Excerpts from a dataset:
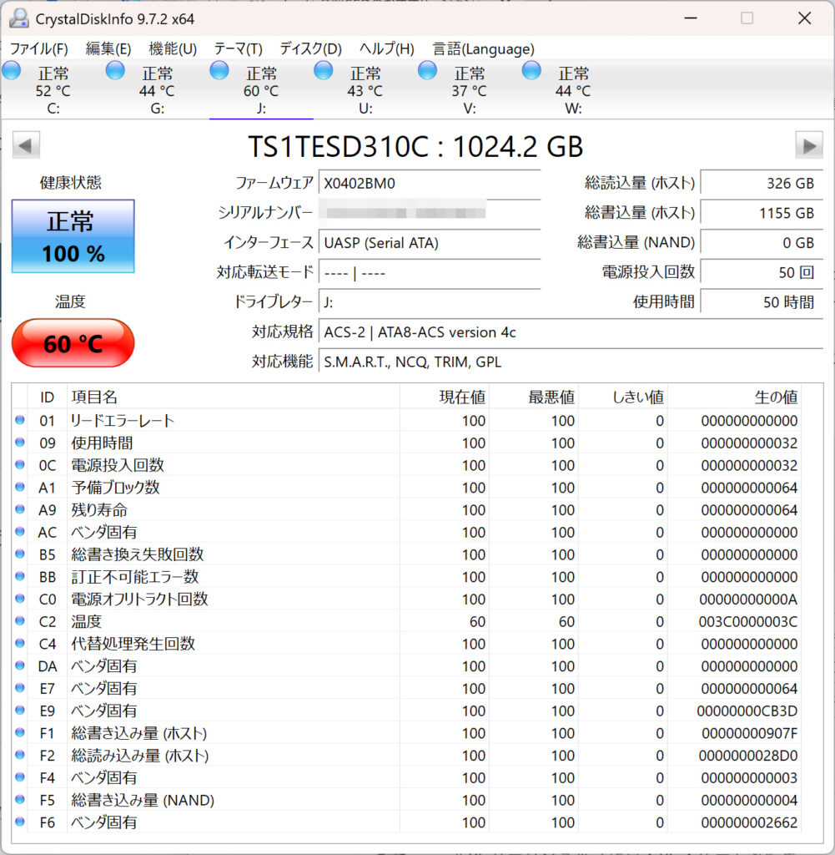Choose the V: drive status orb
Viewport: 835px width, 855px height.
point(428,71)
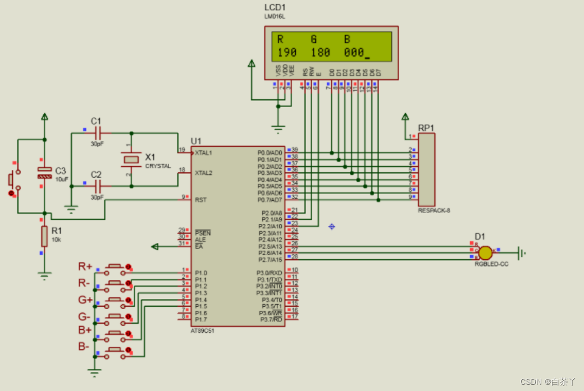Select the X1 crystal component
The height and width of the screenshot is (391, 584).
tap(131, 160)
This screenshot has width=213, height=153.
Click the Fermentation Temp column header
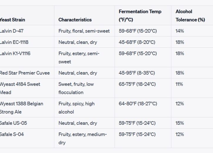point(140,16)
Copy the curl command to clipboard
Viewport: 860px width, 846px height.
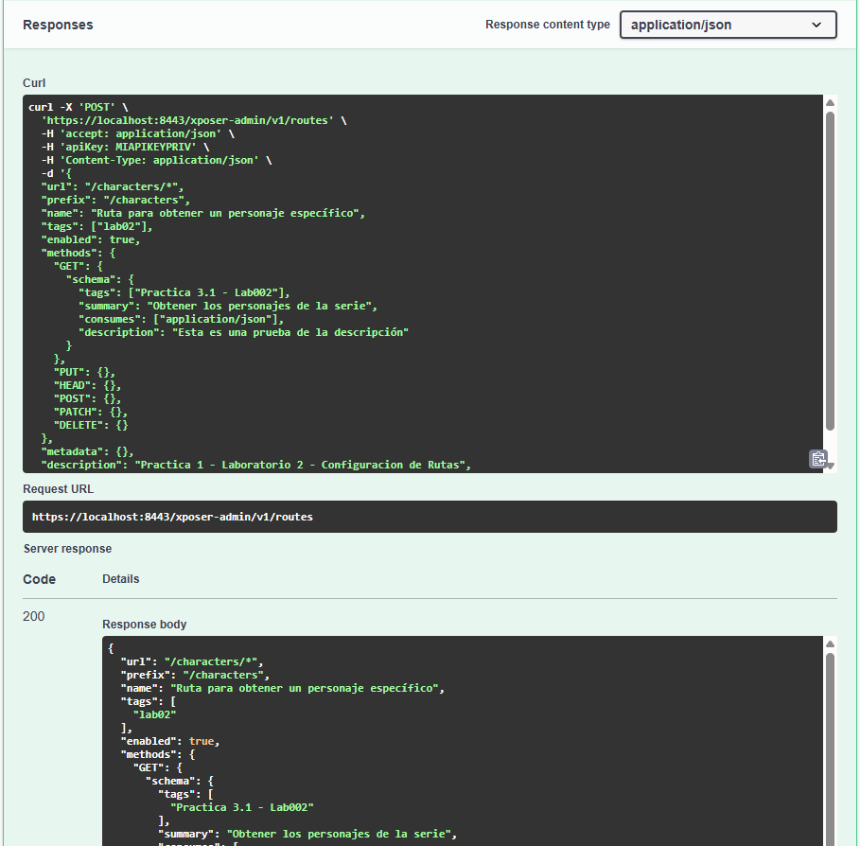point(817,459)
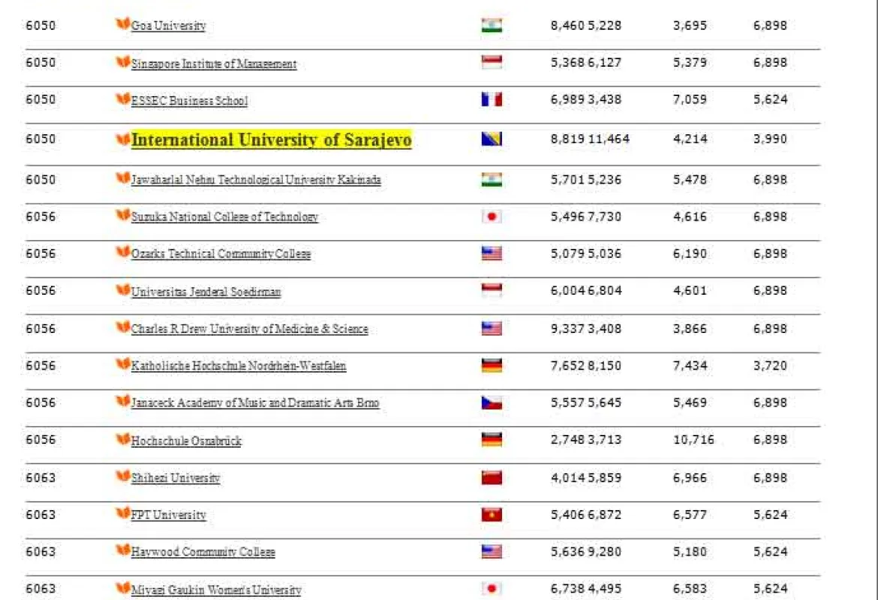Click the India flag icon beside Goa University
The width and height of the screenshot is (878, 600).
tap(491, 23)
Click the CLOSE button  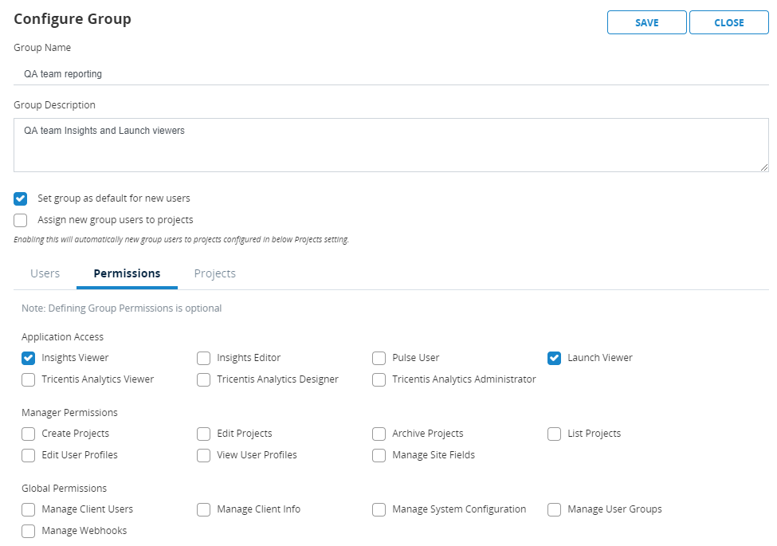click(728, 22)
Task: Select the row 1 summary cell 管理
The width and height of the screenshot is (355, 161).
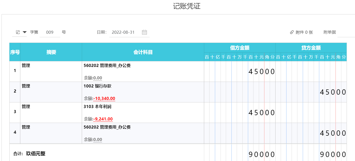Action: coord(51,71)
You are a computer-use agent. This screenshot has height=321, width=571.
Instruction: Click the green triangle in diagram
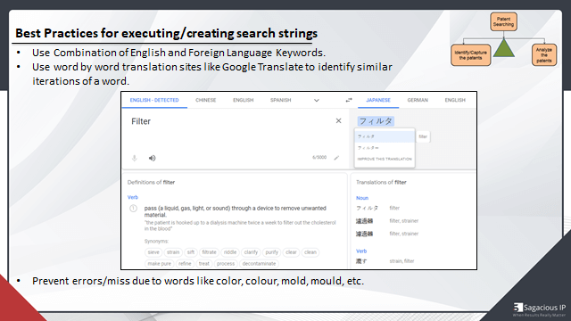503,47
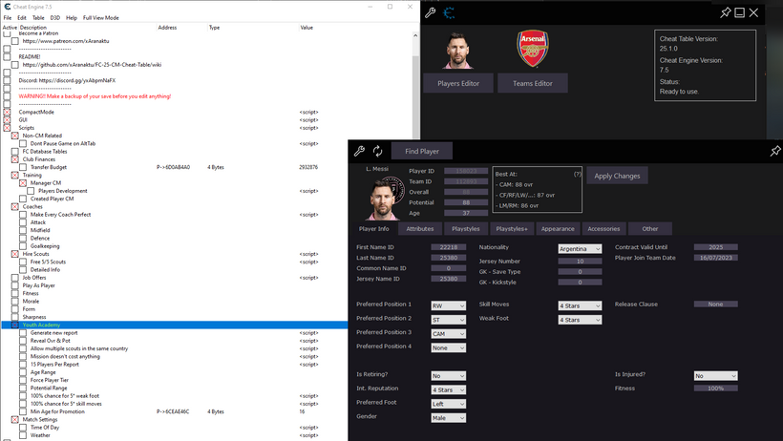Image resolution: width=783 pixels, height=441 pixels.
Task: Open the Nationality dropdown showing Argentina
Action: click(x=580, y=248)
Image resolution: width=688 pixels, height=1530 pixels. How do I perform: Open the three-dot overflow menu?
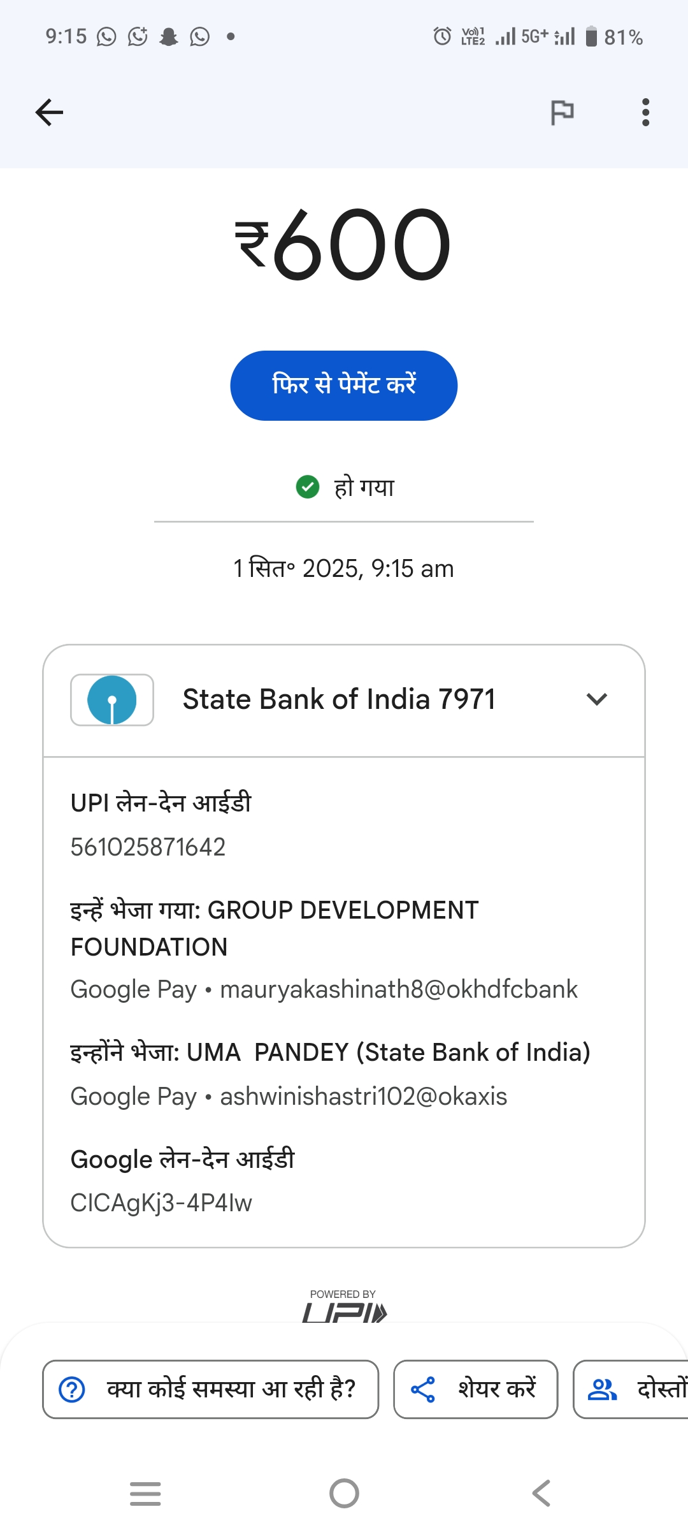click(645, 113)
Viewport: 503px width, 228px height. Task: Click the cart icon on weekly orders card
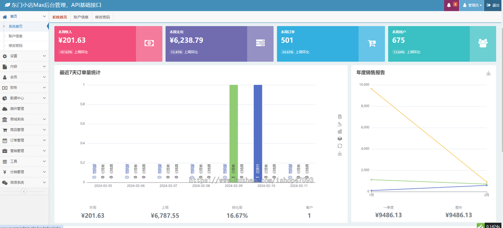pyautogui.click(x=371, y=43)
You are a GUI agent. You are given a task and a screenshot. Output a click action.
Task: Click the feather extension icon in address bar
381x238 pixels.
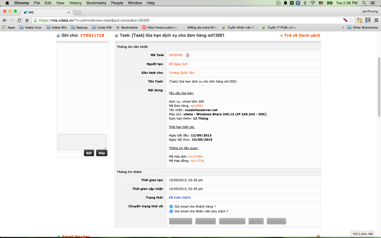pyautogui.click(x=345, y=20)
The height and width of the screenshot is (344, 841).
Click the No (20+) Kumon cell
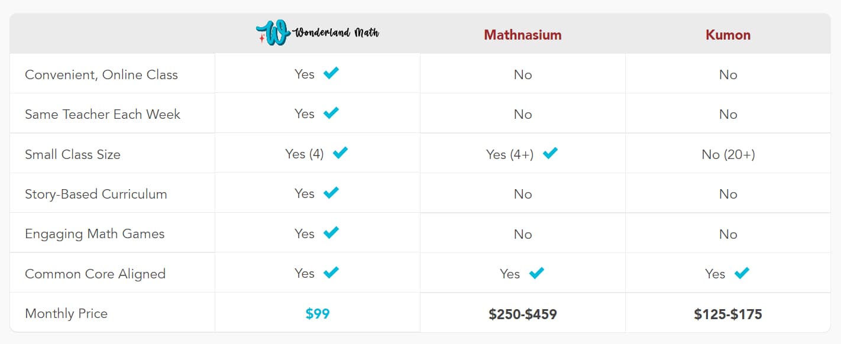point(728,155)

Problem description: Ignoring the pictures, write out word for word only the lines from the one containing "Viewport: 503px width, 228px" through the last line of the data, both ends included.

Response box:
Viewport: 503px width, 228px height. Task: Click the cart icon on weekly orders card
pyautogui.click(x=371, y=43)
You are a GUI agent. You are given a task and a screenshot. Output a click action.
Task: Click the feather extension icon in address bar
381x238 pixels.
pyautogui.click(x=345, y=20)
The height and width of the screenshot is (344, 841).
Click the No (20+) Kumon cell
point(728,155)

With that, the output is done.